Young commuter

"Right now, it is younger generations who are again bearing the brunt of economic failure." Paul Johnson writes for The Times.

I have been swimming regularly — several times a week — at the men’s pond on Hampstead Heath for about five years now. I love it; it’s become an important part of my life. It costs me the princely sum of £139.50 for the year — less than a pound a time. Nevertheless, during last Tuesday’s swim I was fulminating about the injustice of it all. For, by chance, I discovered that for the over-60s a morning swim in the pond is free. There are concessionary rates if you are poor, or disabled, or a student. But other than those caring for another swimmer, the only people who get in for nothing are the over-60s.

And only before 9.30 at that — exactly the time that we wage slaves need to go to fit it into our daily routine. That may explain why the early-morning swim is the only time, other than my weekly game of bridge, when I still feel relatively young.
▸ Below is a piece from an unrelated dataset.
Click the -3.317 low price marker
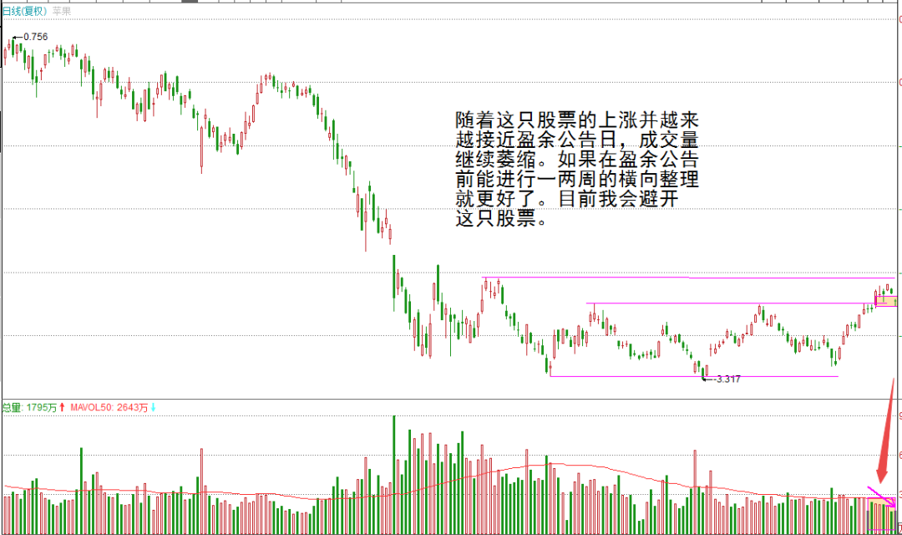 tap(726, 379)
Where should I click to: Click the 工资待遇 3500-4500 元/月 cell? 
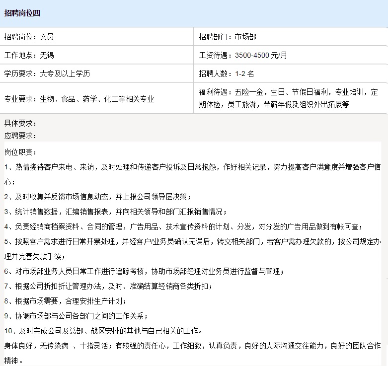pos(243,55)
I had just about got used to older colleagues and friends luxuriating in their free travel passes, but this one additional trivial example of the coddling of the country’s wealthiest generation just about pushed me over the edge. My mood wasn’t helped by last week’s commitments, emanating from both government and opposition, to retaining the pension triple lock for at least the period of the next parliament. Spending on education, working-age benefits and local government may be squeezed and squeezed again, but we must guarantee that the state pension will rise every year by the higher of price inflation, earnings growth and 2.5 per cent.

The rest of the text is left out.